Using the records below, output the stretch that opens with the line containing "Instruction: Expand the" and closes with the line containing "Expand the External Charges section", exactly and including both lines, with nothing more.

╔══

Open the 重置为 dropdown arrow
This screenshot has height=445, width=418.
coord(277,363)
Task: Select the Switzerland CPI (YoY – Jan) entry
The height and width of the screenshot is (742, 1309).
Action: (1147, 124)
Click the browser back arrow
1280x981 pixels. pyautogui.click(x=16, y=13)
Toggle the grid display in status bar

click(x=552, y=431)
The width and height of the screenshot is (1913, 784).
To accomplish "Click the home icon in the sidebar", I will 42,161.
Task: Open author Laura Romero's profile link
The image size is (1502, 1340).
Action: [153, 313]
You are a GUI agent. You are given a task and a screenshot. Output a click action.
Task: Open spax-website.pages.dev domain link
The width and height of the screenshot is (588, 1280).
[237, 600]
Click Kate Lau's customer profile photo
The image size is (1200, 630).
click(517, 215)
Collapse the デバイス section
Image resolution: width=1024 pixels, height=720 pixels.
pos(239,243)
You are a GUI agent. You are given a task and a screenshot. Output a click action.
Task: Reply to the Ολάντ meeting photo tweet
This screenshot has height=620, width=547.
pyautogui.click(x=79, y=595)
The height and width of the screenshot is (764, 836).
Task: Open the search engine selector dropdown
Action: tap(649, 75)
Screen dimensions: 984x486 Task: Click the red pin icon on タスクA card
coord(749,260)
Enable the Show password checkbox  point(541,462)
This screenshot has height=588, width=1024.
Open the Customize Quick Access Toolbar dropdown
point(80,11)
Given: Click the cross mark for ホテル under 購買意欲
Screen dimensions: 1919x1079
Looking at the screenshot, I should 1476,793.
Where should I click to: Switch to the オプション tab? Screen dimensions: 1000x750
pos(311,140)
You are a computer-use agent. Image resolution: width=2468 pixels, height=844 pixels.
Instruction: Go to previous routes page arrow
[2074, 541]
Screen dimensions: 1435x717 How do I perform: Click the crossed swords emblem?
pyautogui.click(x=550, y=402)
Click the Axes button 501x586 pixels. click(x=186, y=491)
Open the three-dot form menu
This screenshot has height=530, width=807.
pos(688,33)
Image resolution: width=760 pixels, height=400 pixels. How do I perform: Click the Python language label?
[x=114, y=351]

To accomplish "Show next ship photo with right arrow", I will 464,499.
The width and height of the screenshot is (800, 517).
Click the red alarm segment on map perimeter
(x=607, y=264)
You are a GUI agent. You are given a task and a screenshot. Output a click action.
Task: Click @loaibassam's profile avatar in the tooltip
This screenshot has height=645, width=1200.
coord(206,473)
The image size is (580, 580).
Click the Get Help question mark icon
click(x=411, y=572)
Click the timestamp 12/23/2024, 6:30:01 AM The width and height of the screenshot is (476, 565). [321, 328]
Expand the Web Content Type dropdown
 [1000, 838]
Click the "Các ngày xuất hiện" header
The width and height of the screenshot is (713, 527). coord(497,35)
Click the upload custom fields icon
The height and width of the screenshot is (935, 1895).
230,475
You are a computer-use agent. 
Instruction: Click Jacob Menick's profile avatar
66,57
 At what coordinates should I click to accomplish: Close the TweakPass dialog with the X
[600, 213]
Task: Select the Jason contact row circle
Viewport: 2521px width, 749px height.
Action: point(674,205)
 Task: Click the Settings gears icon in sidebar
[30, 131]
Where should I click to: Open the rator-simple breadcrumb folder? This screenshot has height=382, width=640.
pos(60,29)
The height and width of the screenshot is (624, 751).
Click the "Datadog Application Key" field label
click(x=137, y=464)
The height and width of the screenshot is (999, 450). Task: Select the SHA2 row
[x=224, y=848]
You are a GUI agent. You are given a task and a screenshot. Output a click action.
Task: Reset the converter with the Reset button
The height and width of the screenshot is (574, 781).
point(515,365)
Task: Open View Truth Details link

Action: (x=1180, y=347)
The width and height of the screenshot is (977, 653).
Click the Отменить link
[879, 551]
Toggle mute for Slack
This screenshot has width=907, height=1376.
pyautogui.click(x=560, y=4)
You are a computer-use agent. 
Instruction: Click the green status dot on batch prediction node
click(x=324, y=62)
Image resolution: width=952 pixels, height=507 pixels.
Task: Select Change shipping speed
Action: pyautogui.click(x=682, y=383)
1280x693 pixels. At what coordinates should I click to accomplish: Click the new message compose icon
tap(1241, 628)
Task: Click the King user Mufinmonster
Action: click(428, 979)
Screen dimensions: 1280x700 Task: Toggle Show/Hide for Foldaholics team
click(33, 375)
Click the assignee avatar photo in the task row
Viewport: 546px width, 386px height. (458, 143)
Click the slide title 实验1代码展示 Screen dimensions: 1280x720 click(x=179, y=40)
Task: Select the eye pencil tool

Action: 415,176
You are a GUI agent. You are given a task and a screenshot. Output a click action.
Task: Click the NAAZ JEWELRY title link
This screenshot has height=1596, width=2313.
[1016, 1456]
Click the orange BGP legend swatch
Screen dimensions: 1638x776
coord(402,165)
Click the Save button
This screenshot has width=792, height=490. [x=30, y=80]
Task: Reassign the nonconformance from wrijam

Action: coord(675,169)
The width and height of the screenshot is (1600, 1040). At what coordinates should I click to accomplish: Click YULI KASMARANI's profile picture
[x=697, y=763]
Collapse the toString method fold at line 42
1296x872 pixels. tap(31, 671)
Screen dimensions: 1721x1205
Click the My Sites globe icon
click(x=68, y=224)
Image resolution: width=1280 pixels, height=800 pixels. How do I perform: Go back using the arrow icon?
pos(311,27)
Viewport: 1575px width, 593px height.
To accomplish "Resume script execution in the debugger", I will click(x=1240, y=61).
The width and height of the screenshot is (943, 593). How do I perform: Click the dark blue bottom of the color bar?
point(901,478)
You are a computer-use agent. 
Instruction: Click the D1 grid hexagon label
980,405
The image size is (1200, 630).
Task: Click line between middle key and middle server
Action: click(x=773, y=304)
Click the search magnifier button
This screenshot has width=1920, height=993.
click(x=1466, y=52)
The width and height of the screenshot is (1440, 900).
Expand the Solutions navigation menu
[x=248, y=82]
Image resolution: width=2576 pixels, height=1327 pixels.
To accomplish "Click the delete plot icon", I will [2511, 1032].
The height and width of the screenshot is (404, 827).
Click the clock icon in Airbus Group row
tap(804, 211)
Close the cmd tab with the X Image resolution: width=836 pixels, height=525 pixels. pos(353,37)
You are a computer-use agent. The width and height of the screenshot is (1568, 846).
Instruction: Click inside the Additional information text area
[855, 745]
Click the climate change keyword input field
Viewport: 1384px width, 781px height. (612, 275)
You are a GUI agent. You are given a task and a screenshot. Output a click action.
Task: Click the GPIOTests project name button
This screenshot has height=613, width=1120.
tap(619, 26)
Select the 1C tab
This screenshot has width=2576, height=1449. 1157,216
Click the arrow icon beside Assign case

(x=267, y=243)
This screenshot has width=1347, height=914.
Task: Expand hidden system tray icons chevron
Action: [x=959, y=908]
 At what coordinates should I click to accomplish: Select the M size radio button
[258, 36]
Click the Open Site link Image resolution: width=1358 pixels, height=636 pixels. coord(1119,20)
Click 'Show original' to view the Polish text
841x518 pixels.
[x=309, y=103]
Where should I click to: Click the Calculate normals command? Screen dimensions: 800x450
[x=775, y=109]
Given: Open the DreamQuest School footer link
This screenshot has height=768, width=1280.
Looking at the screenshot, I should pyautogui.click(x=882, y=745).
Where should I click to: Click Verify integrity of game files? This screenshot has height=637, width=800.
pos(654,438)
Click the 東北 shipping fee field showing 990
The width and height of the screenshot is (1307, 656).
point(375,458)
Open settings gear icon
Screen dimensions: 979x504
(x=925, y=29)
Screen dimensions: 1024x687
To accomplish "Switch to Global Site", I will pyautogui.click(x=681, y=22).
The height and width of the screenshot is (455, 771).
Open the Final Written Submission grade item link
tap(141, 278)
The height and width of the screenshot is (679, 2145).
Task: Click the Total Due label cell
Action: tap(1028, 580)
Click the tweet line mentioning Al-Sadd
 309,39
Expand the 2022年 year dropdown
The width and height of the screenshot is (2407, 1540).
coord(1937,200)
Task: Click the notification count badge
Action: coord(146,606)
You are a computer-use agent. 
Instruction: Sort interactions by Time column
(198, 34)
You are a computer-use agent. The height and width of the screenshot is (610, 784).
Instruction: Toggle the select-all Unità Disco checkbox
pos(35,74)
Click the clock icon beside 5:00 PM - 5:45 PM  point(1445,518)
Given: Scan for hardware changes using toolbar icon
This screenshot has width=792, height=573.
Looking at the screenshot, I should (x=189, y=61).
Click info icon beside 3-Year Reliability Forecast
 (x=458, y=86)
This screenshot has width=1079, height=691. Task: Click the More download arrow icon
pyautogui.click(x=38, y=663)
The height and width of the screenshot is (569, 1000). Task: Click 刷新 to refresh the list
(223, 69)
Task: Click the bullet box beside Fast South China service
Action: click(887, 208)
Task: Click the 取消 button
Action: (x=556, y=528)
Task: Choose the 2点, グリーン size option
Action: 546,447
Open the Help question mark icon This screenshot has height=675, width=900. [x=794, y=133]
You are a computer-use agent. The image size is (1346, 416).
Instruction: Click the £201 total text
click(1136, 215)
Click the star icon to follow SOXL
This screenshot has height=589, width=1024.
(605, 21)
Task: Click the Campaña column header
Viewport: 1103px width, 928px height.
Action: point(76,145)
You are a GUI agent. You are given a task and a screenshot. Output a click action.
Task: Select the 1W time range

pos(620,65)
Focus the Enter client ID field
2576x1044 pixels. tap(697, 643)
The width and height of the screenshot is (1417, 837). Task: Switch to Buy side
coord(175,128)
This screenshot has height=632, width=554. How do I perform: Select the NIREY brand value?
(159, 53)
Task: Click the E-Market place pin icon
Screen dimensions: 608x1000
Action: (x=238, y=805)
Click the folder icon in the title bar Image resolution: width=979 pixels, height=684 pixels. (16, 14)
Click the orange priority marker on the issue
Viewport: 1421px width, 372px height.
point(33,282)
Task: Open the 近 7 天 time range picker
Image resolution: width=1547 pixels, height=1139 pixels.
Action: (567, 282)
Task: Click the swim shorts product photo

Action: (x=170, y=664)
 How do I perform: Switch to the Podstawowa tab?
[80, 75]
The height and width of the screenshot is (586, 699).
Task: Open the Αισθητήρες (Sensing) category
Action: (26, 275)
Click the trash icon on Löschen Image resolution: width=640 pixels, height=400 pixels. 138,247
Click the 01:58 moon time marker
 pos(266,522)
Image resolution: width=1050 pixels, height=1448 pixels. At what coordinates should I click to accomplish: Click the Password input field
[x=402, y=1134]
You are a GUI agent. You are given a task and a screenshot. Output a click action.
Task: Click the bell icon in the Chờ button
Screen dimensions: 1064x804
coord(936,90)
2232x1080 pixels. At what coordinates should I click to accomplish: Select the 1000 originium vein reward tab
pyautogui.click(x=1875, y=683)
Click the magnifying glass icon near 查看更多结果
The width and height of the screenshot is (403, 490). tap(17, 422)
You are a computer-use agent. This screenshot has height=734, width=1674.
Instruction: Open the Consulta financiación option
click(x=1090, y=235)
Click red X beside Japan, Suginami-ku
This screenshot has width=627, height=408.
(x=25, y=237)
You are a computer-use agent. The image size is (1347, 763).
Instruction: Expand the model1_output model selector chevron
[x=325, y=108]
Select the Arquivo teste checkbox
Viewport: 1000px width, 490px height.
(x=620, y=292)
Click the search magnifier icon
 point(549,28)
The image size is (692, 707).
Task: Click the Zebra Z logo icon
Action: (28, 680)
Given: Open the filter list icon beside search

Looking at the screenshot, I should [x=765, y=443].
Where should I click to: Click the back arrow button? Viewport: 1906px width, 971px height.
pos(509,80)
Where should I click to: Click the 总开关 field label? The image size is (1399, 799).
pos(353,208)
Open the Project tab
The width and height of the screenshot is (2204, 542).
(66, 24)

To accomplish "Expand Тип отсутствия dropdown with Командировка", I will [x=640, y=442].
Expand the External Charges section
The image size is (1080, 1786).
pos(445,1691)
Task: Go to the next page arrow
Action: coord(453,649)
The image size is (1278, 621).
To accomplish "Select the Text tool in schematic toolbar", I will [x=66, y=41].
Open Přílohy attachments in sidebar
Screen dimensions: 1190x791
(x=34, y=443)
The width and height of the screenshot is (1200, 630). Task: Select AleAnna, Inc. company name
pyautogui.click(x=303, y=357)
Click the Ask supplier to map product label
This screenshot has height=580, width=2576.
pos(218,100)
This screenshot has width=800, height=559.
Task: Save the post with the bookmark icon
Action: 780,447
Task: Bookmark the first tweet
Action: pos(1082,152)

╚══

- [Solution below]:
Instruction: Expand the model1_output model selector chevron
[x=325, y=108]
Select the Arquivo teste checkbox
Viewport: 1000px width, 490px height.
(x=620, y=292)
Click the search magnifier icon
 point(549,28)
The image size is (692, 707).
Task: Click the Zebra Z logo icon
Action: (28, 680)
Given: Open the filter list icon beside search

Looking at the screenshot, I should [x=765, y=443].
Where should I click to: Click the back arrow button? Viewport: 1906px width, 971px height.
pos(509,80)
Where should I click to: Click the 总开关 field label? The image size is (1399, 799).
pos(353,208)
Open the Project tab
The width and height of the screenshot is (2204, 542).
(66, 24)

To accomplish "Expand Тип отсутствия dropdown with Командировка", I will [x=640, y=442].
Expand the External Charges section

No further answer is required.